# [Your assignment]
Give the listing below again in full, exactly as written.

# [Working data]
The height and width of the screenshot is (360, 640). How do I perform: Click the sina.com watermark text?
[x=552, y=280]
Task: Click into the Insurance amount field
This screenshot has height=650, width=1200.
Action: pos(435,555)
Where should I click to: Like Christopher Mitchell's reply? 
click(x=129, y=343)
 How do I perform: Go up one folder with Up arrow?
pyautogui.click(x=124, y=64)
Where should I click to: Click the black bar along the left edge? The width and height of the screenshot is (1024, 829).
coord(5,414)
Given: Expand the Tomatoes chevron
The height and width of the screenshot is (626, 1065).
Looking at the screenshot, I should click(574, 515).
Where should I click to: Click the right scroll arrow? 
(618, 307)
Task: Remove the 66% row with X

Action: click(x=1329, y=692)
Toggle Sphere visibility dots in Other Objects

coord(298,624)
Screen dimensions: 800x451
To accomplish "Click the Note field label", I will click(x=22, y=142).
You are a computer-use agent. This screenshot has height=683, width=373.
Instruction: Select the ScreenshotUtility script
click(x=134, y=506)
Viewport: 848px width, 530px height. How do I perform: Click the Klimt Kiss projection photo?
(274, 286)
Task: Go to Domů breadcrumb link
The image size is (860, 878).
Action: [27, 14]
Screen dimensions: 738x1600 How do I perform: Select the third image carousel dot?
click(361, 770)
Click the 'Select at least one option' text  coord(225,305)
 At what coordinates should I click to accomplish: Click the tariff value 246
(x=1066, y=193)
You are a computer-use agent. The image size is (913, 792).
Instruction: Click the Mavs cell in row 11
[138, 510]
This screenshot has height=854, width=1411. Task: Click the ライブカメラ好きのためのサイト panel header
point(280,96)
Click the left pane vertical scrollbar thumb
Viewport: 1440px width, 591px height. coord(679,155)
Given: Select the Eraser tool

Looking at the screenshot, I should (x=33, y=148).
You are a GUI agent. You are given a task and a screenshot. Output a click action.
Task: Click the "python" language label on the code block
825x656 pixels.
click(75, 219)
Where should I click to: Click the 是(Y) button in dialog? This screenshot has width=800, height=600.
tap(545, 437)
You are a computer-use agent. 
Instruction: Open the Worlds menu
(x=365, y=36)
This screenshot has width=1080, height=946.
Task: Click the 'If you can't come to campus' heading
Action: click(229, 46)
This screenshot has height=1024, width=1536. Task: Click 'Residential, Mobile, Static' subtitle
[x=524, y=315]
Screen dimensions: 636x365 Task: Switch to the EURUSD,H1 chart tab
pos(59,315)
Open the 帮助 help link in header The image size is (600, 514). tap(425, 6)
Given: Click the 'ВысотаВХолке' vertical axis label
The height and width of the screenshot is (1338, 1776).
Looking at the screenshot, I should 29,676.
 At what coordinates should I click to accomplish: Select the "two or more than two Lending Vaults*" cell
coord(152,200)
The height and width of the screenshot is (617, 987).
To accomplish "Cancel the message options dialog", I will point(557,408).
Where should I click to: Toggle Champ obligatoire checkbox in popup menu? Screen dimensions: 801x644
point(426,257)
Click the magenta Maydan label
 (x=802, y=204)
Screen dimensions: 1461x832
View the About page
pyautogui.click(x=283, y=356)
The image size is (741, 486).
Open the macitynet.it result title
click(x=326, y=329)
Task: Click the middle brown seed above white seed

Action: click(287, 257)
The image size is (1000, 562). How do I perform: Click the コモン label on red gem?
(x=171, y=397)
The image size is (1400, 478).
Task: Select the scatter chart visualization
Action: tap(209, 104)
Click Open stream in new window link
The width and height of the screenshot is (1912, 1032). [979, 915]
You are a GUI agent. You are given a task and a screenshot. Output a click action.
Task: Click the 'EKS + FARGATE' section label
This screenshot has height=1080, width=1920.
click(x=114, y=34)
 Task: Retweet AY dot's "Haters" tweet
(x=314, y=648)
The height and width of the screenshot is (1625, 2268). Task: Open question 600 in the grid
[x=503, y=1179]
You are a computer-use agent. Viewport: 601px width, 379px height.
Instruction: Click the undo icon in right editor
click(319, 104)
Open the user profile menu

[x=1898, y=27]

# [Written response]
The height and width of the screenshot is (360, 640). How do I perform: Click the sina.com watermark text?
[x=552, y=280]
Task: Click into the Insurance amount field
This screenshot has height=650, width=1200.
Action: pos(435,555)
Where should I click to: Like Christopher Mitchell's reply? 
click(x=129, y=343)
 How do I perform: Go up one folder with Up arrow?
pyautogui.click(x=124, y=64)
Where should I click to: Click the black bar along the left edge? The width and height of the screenshot is (1024, 829).
coord(5,414)
Given: Expand the Tomatoes chevron
The height and width of the screenshot is (626, 1065).
Looking at the screenshot, I should click(574, 515).
Where should I click to: Click the right scroll arrow? 
(618, 307)
Task: Remove the 66% row with X

Action: click(x=1329, y=692)
Toggle Sphere visibility dots in Other Objects

coord(298,624)
Screen dimensions: 800x451
To accomplish "Click the Note field label", I will click(x=22, y=142).
You are a computer-use agent. This screenshot has height=683, width=373.
Instruction: Select the ScreenshotUtility script
click(x=134, y=506)
Viewport: 848px width, 530px height. How do I perform: Click the Klimt Kiss projection photo?
(274, 286)
Task: Go to Domů breadcrumb link
The image size is (860, 878).
Action: [27, 14]
Screen dimensions: 738x1600 How do I perform: Select the third image carousel dot?
click(361, 770)
Click the 'Select at least one option' text  coord(225,305)
 At what coordinates should I click to accomplish: Click the tariff value 246
(x=1066, y=193)
You are a computer-use agent. The image size is (913, 792).
Instruction: Click the Mavs cell in row 11
[138, 510]
This screenshot has height=854, width=1411. Task: Click the ライブカメラ好きのためのサイト panel header
point(280,96)
Click the left pane vertical scrollbar thumb
Viewport: 1440px width, 591px height. coord(679,155)
Given: Select the Eraser tool

Looking at the screenshot, I should (x=33, y=148).
You are a GUI agent. You are given a task and a screenshot. Output a click action.
Task: Click the "python" language label on the code block
825x656 pixels.
click(75, 219)
Where should I click to: Click the 是(Y) button in dialog? This screenshot has width=800, height=600.
tap(545, 437)
You are a computer-use agent. 
Instruction: Open the Worlds menu
(x=365, y=36)
This screenshot has width=1080, height=946.
Task: Click the 'If you can't come to campus' heading
Action: click(229, 46)
This screenshot has height=1024, width=1536. Task: Click 'Residential, Mobile, Static' subtitle
[x=524, y=315]
Screen dimensions: 636x365 Task: Switch to the EURUSD,H1 chart tab
pos(59,315)
Open the 帮助 help link in header The image size is (600, 514). tap(425, 6)
Given: Click the 'ВысотаВХолке' vertical axis label
The height and width of the screenshot is (1338, 1776).
Looking at the screenshot, I should 29,676.
 At what coordinates should I click to accomplish: Select the "two or more than two Lending Vaults*" cell
coord(152,200)
The height and width of the screenshot is (617, 987).
To accomplish "Cancel the message options dialog", I will point(557,408).
Where should I click to: Toggle Champ obligatoire checkbox in popup menu? Screen dimensions: 801x644
point(426,257)
Click the magenta Maydan label
 (x=802, y=204)
Screen dimensions: 1461x832
View the About page
pyautogui.click(x=283, y=356)
The image size is (741, 486).
Open the macitynet.it result title
click(x=326, y=329)
Task: Click the middle brown seed above white seed

Action: click(287, 257)
The image size is (1000, 562). How do I perform: Click the コモン label on red gem?
(x=171, y=397)
The image size is (1400, 478).
Task: Select the scatter chart visualization
Action: tap(209, 104)
Click Open stream in new window link
The width and height of the screenshot is (1912, 1032). [979, 915]
You are a GUI agent. You are given a task and a screenshot. Output a click action.
Task: Click the 'EKS + FARGATE' section label
This screenshot has height=1080, width=1920.
click(x=114, y=34)
 Task: Retweet AY dot's "Haters" tweet
(x=314, y=648)
The height and width of the screenshot is (1625, 2268). Task: Open question 600 in the grid
[x=503, y=1179]
You are a computer-use agent. Viewport: 601px width, 379px height.
Instruction: Click the undo icon in right editor
click(319, 104)
Open the user profile menu

[x=1898, y=27]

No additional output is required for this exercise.